-- WHAT TO WORK ON --
Give the lines again exactly as they appear, beginning at the one with "Viewport: 644px width, 305px height." and ending at the last line of the records.

-- RECORDS FOR THE EXERCISE --
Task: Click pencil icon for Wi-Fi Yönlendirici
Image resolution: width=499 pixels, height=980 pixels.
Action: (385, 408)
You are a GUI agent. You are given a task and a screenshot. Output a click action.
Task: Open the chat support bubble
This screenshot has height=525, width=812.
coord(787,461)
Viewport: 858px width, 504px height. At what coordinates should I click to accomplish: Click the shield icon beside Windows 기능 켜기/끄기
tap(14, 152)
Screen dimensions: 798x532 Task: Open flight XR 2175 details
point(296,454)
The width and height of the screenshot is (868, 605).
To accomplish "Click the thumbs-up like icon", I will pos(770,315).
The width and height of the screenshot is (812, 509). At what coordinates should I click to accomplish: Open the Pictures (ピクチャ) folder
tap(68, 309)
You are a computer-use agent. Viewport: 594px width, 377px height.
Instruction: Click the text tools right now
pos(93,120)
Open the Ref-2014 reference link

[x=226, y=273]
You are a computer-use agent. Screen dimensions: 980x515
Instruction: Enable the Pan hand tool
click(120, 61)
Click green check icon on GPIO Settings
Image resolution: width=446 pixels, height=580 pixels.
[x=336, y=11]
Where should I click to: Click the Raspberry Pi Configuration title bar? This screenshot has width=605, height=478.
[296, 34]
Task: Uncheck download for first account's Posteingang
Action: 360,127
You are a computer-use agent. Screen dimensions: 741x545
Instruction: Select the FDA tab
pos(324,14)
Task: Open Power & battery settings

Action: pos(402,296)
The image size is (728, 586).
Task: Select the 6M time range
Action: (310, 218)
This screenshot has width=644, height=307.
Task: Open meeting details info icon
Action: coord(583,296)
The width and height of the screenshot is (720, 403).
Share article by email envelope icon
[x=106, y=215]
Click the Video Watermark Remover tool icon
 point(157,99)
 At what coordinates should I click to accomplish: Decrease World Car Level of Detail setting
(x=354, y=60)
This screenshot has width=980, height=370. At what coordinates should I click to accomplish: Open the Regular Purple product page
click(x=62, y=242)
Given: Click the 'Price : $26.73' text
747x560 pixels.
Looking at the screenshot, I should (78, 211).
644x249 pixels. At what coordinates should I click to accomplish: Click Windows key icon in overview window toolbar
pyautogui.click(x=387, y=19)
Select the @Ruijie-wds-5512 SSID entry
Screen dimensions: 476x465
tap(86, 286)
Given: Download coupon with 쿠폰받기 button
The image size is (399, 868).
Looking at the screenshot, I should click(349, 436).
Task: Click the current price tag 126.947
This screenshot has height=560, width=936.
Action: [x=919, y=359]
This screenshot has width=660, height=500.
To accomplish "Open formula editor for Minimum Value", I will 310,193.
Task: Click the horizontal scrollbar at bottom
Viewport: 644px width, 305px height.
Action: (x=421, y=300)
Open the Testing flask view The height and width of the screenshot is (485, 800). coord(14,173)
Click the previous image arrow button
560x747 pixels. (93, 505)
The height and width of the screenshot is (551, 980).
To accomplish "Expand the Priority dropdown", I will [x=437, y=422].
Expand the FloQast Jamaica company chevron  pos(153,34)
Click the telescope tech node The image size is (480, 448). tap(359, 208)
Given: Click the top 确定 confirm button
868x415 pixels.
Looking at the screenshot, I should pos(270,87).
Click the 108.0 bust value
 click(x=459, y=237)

-- ANSWER BELOW --
Viewport: 644px width, 305px height.
Action: (x=421, y=300)
Open the Testing flask view The height and width of the screenshot is (485, 800). coord(14,173)
Click the previous image arrow button
560x747 pixels. (93, 505)
The height and width of the screenshot is (551, 980).
To accomplish "Expand the Priority dropdown", I will [x=437, y=422].
Expand the FloQast Jamaica company chevron  pos(153,34)
Click the telescope tech node The image size is (480, 448). tap(359, 208)
Given: Click the top 确定 confirm button
868x415 pixels.
Looking at the screenshot, I should pos(270,87).
Click the 108.0 bust value
 click(x=459, y=237)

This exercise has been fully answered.